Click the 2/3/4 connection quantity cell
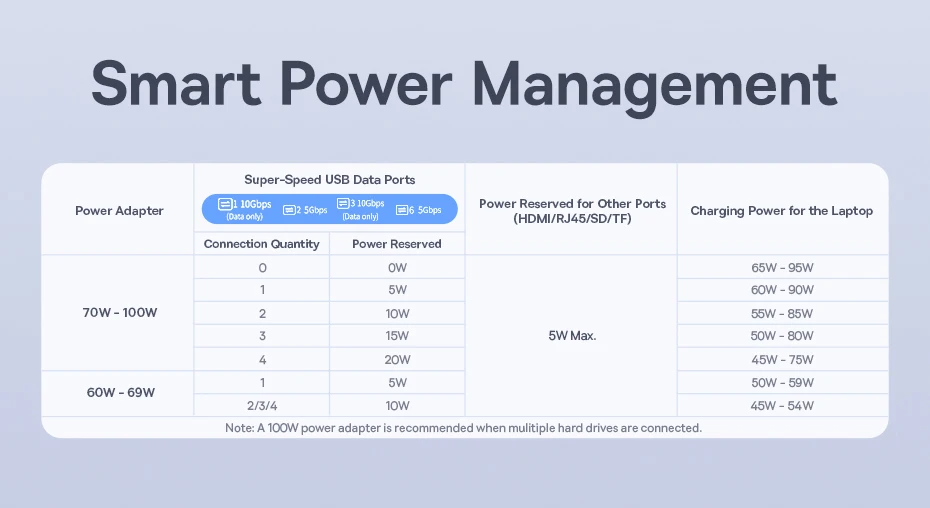The width and height of the screenshot is (930, 508). (x=261, y=406)
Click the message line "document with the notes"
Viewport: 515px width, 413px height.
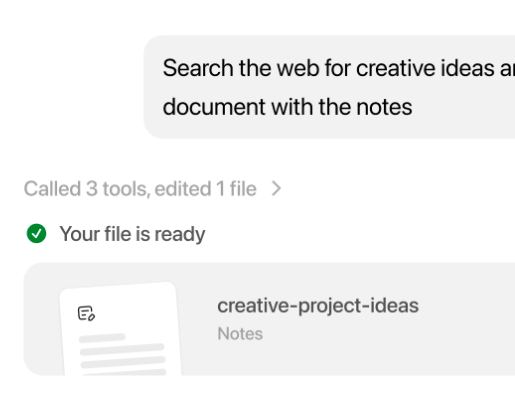[287, 107]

****************

■ OBJECTIVE
Please turn each line of the material above into a JSON list of strings, one string per line, skipping blank lines and leaving out the pictures.

■ RESPONSE TO THIS EXERCISE
[
  "Click the 2/3/4 connection quantity cell",
  "The width and height of the screenshot is (930, 508). (x=261, y=406)",
  "Click the message line \"document with the notes\"",
  "Viewport: 515px width, 413px height.",
  "[287, 107]"
]